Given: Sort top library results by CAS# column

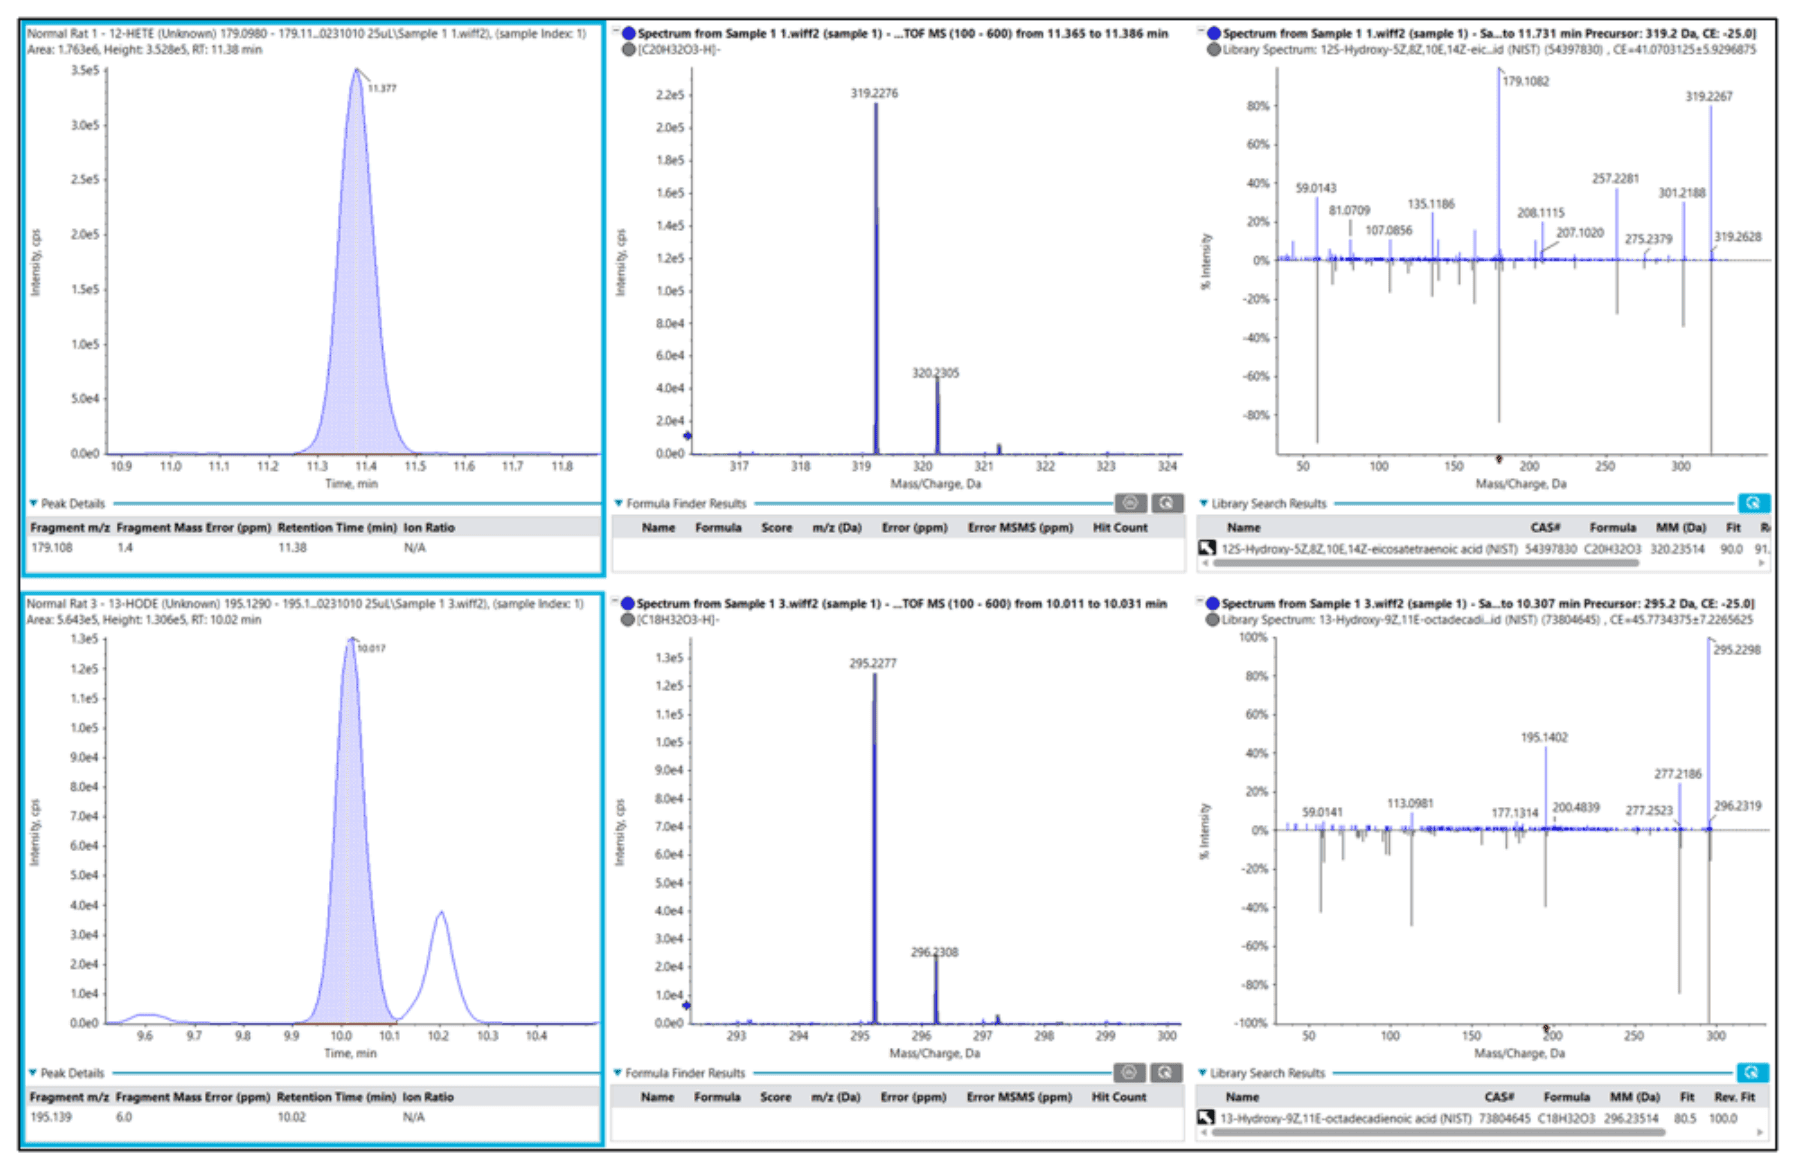Looking at the screenshot, I should [x=1544, y=527].
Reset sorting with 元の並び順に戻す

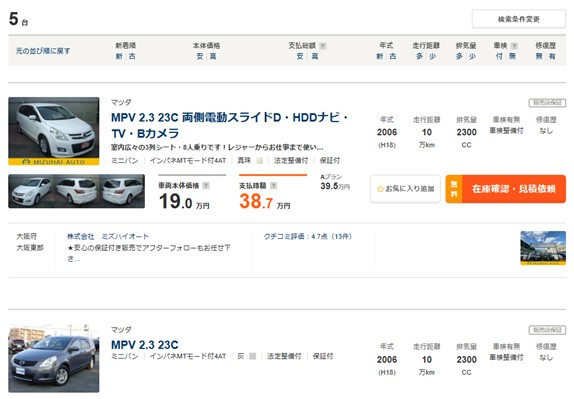pos(43,51)
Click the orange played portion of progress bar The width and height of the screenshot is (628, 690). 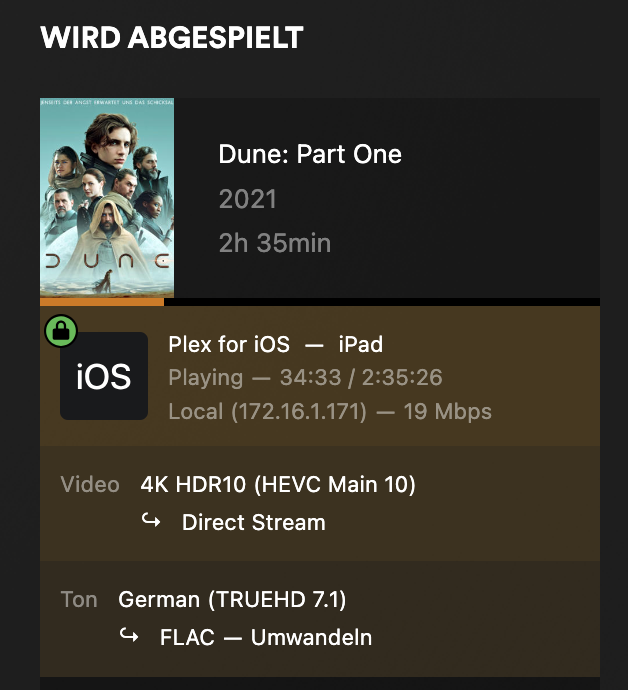[x=101, y=301]
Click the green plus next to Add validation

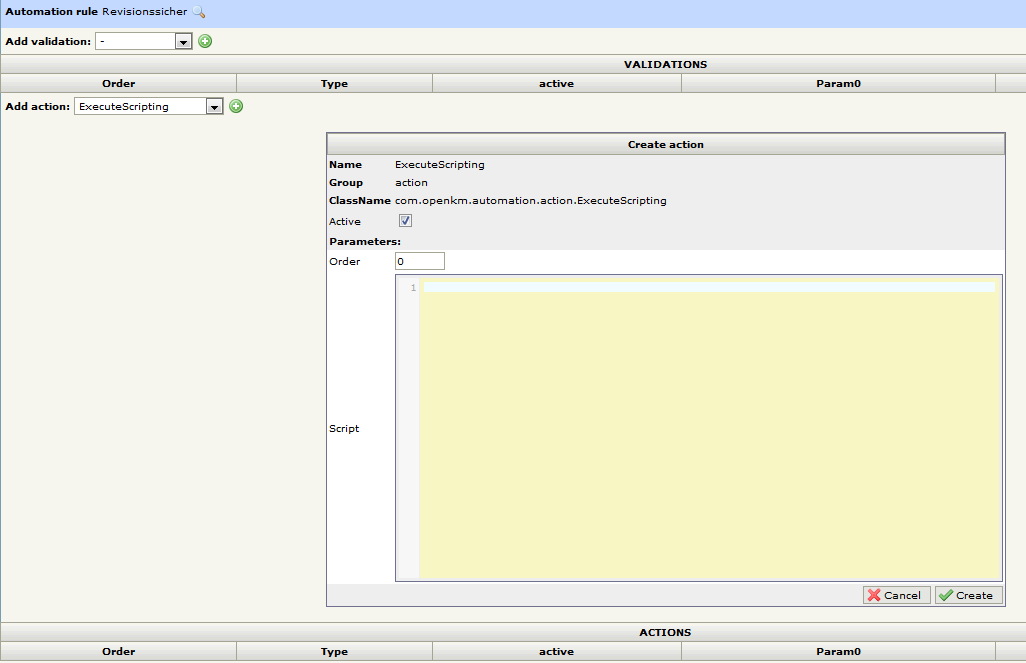pos(205,41)
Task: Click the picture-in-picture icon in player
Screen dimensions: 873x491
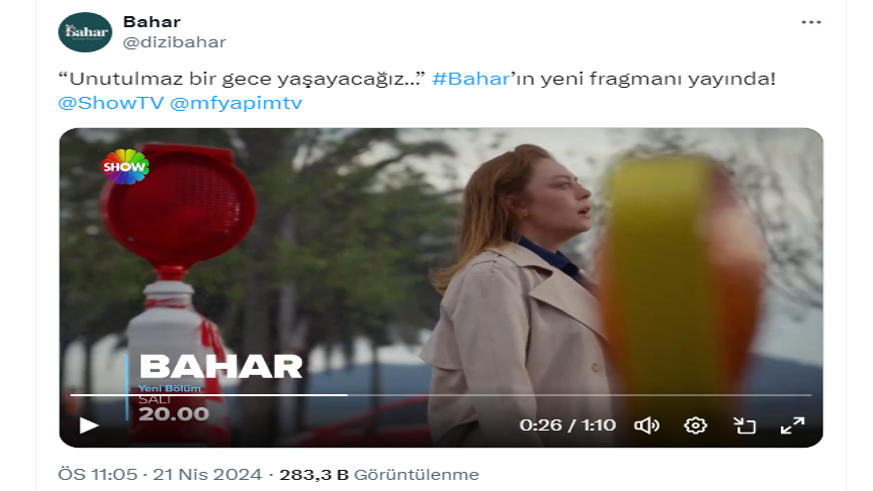Action: click(x=744, y=426)
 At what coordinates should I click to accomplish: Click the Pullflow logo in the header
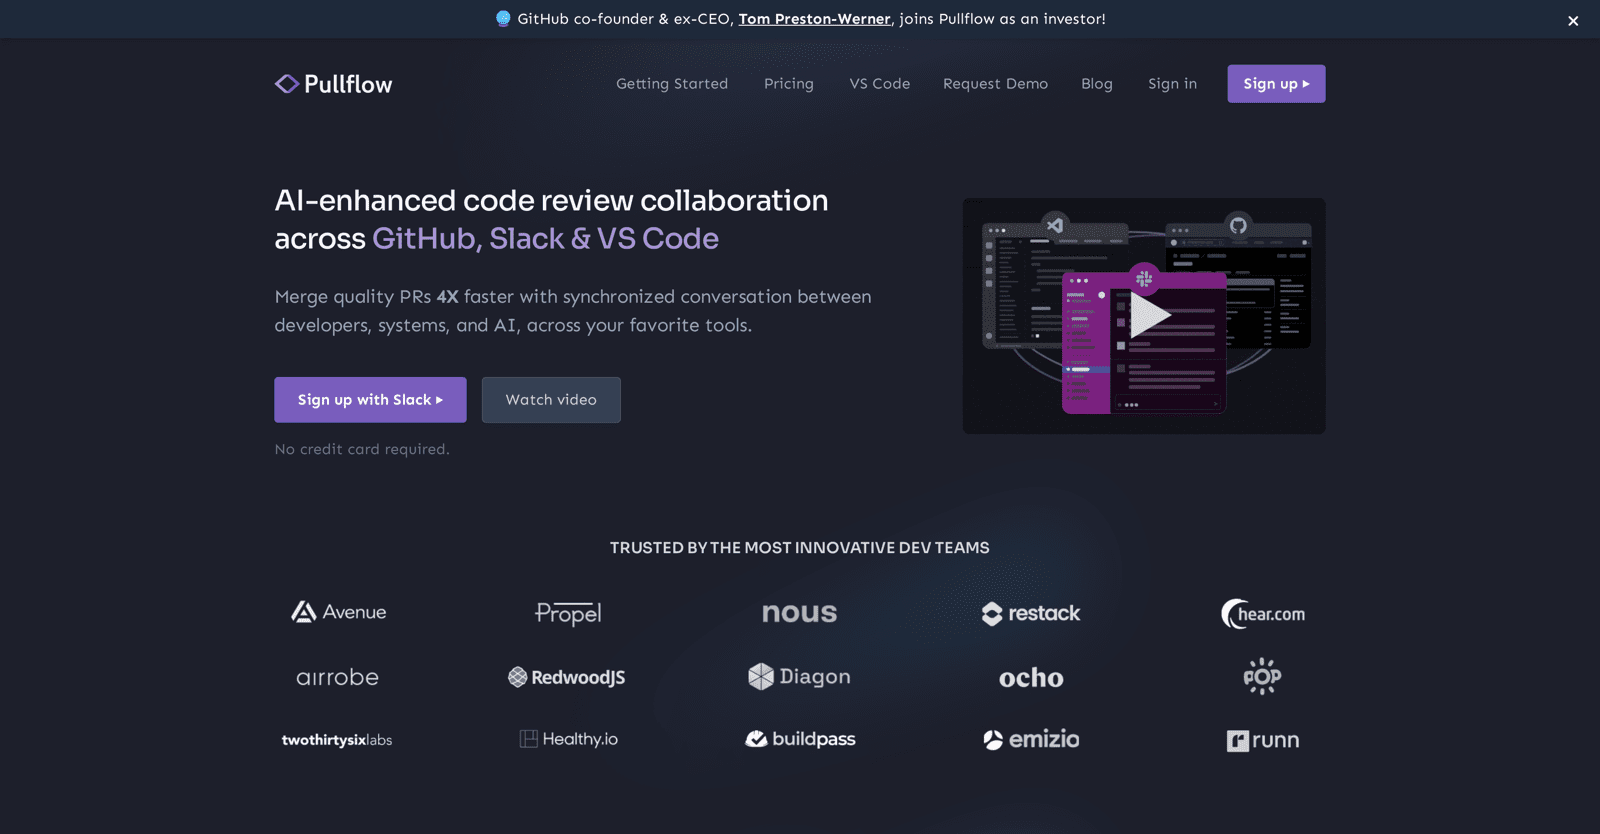(x=333, y=84)
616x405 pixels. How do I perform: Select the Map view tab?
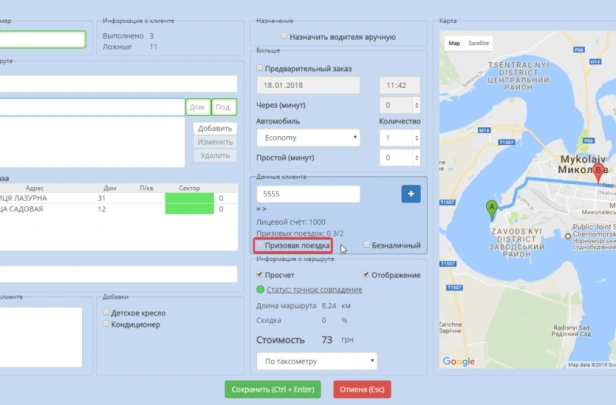coord(454,44)
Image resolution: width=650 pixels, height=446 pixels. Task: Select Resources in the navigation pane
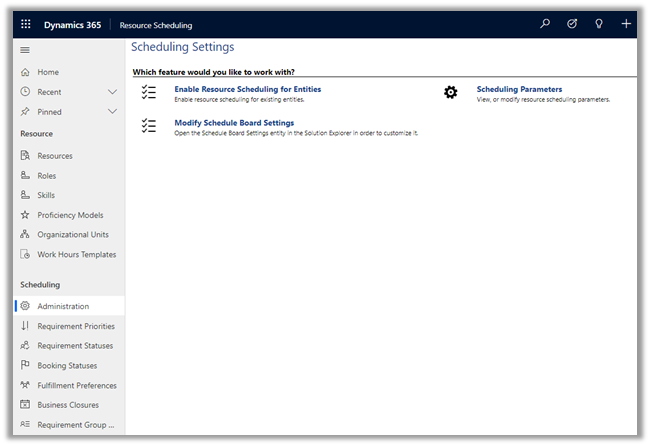point(55,156)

- - -

What this task involves
From the line containing "Task: Click the" to the end of the data above, give those lines again verbatim, with both endpoints included and no images.

Result for this exercise
Task: Click the picture-in-picture icon in player
Screen dimensions: 873x491
Action: click(x=744, y=426)
 At what coordinates should I click to accomplish: Click the Pullflow logo in the header
(x=333, y=84)
616x405 pixels. How do I perform: Select the Map view tab?
coord(454,44)
Image resolution: width=650 pixels, height=446 pixels. Task: Select Resources in the navigation pane
point(55,156)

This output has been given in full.